** Input follows **
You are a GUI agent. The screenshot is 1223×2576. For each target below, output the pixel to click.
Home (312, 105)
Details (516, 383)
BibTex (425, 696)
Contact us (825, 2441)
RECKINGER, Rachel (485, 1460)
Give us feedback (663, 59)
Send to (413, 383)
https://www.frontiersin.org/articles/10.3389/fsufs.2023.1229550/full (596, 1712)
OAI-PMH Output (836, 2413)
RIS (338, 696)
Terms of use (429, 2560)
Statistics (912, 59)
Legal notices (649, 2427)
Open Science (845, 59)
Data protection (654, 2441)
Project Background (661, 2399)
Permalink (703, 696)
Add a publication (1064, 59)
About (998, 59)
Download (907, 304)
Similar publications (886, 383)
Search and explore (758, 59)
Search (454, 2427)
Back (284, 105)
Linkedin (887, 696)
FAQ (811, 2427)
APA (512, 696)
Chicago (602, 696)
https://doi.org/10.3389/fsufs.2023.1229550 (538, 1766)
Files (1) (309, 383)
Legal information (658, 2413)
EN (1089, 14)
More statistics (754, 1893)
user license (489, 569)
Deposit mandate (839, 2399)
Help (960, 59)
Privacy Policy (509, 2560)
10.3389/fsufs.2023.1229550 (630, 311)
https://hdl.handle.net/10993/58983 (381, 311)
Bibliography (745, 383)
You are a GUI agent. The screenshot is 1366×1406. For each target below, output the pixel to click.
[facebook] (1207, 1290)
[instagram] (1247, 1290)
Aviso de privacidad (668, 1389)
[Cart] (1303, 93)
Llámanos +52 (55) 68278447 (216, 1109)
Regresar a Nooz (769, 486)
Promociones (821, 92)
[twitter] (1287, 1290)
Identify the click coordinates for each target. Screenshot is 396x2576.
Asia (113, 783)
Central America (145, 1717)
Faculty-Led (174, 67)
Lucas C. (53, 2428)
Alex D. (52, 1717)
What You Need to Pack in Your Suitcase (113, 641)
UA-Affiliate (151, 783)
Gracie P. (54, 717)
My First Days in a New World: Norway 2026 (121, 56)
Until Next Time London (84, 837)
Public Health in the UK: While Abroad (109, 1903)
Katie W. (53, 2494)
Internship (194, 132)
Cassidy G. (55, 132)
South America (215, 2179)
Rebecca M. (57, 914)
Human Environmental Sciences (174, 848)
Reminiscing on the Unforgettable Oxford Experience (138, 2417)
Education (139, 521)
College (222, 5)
** End of Input **
## Task goal
Show all lines above that contain "target".

## Response
You are a GUI agent. The screenshot is 1223×2576. For each target below, output the pixel to click.
You are a GUI agent. The screenshot is 1366×1406. For each target below, output the pixel to click.
Identify the click coordinates for each target. Screenshot is 396x2576.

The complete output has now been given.